Ses clients, au-delà des particuliers, sont généralement des entreprises. Ils se recrutent essentiellement dans le milieu des Petits et moyens entreprises (PME). Notamment les salons de coiffure, de couture, les entreprises de micros finances, les restaurants, maquis et bars, en passant par certaines administrations de la place qui le sollicitent pour les écriteaux.

La renommée de l’artiste est presque nationale. C’est un homme bien décoré de médailles. Il a été Lauréat de Vacances-Culture 2011.  « En 2011 à Yamoussoukro, j’ai été désigné meilleur artiste plasticien. 

C’était à l’occasion du concours de Vacance-culture », se souvient Dali Rodrigue. « En 2017 également, à Bouaflé, j’ai réitéré le même exploit. C’était en présence du ministre de la Culture, Maurice Bandaman», poursuit, non sans fierté, l’artiste.

Mais Dali Rodrigue a quelques regrets. Cette période de gloire n’a véritablement pas contribué à booster sa carrière. Mais, il ne se reproche rien pour autant. « En tant que lauréat, le ministre Maurice Bandama a échangé avec moi sur mes projets. Aujourd’hui, je suis laissé pour compte », regrette l’artiste peintre. « Il me semble que le financement des projets des personnes handicapées coince généralement. Est-ce mon cas ? », s’interroge l’artiste.

« Si on veut regarder le physique des gens avant de les aider, on n’aura rien compris de la vie », dénonce-t-il. Avant de plaider pour que l’État soit davantage regardant des personnes en situation de handicap.

« Nous ne cherchons qu’une petite place au soleil. Il faut nous aider», insiste le plasticien.

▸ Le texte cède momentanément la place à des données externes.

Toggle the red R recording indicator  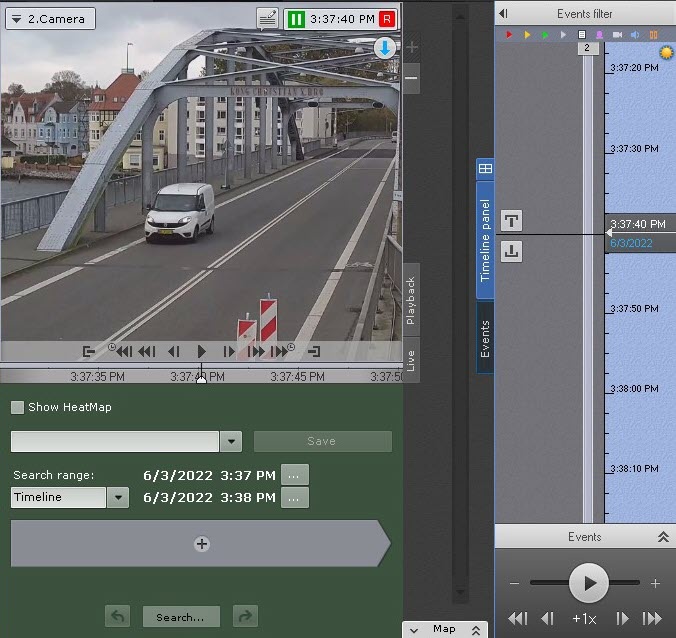pos(386,18)
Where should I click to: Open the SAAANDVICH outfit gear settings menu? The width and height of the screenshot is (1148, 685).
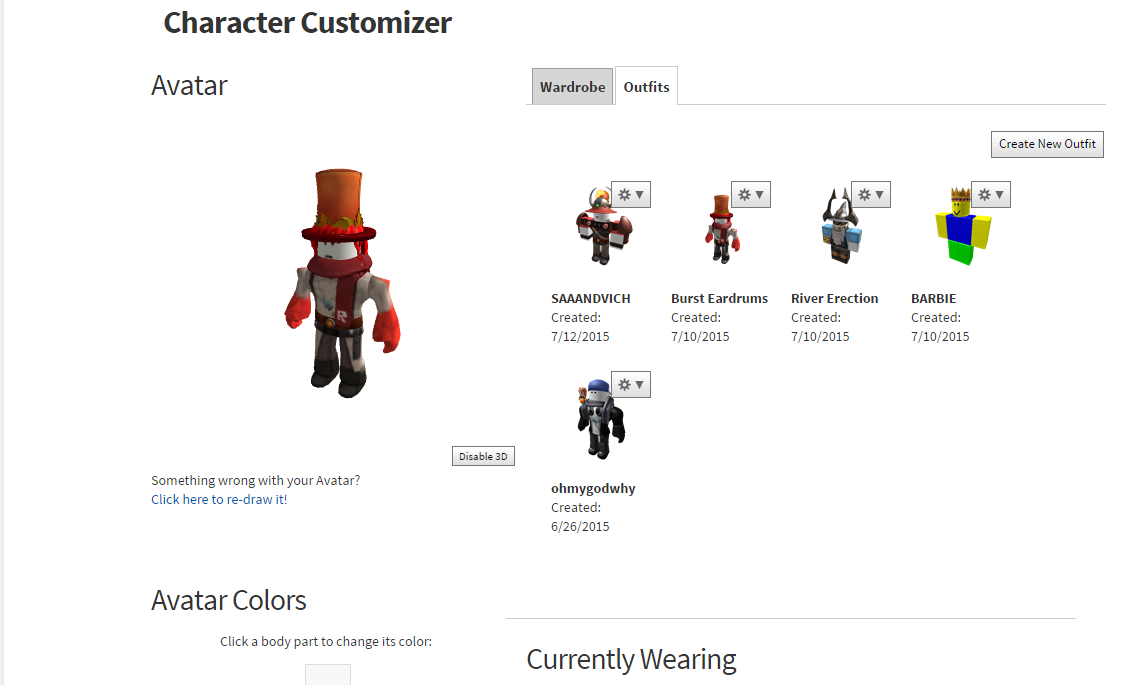pos(631,195)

Ce n’est pas pour autant qu’il va baisser les bras. Bien au contraire. Il travaille assez pour subvenir à ses besoins. « C’est ce que l’Éternel vous donne comme don que vous pouvez monnayer. Ce métier que j’exerce me rehausse et me permet de m’épanouir dans la société. Je me sens donc utile à l’humanité», soutient notre interlocuteur.

L’histoire de l’artiste

Issu d’une famille de 11 enfants, Rodrigue se souvient avoir vécu, une enfance joyeuse, dans un centre de personnes handicapées à Abobo, une commune de la ville d’Abidjan. C’est de là qu’il est parti pour « se chercher ». Tant bien que mal, l’homme arrive à vivre de son art. D’où ses conseils à ses camarades qui ont fait le choix de la facilité en tendant la main aux autres. « À ceux qui mendient, je leur demande de fouiller au dedans d’eux même. Dieu n’a jamais créé quelque chose par erreur. Il ne fait rien au hasard. En tout être humain, il y a quelque chose qui dort. Qu’ils prient beaucoup, qu’ils cherchent la face de l’Éternel pour que Dieu dévoile ce qui est en eux », enseigne Rodrigue. Sa foi en Dieu est très forte. Son inspiration, révèle t’il vient du créateur. « Le Seigneur occupe une grande place dans ma vie. Le saint esprit est ma force. Quand je m’éloigne de lui, je manque d’inspiration», confie-t-il discrètement son secret. Convaincu d’être mortel, Dali Rodrigue tient à laisser quelque chose en héritage. « Mon projet véritable, c’est d’avoir une école de formation des jeunes à la peinture. Ce que Dieu m’a donné, je ne veux pas partir avec. Je veux laisser ça ici, en héritage aux générations futures ».

Père de deux enfants aujourd’hui, Dali Rodrigue affiche sa fierté d’homme épanouie qui vit grâce à son art.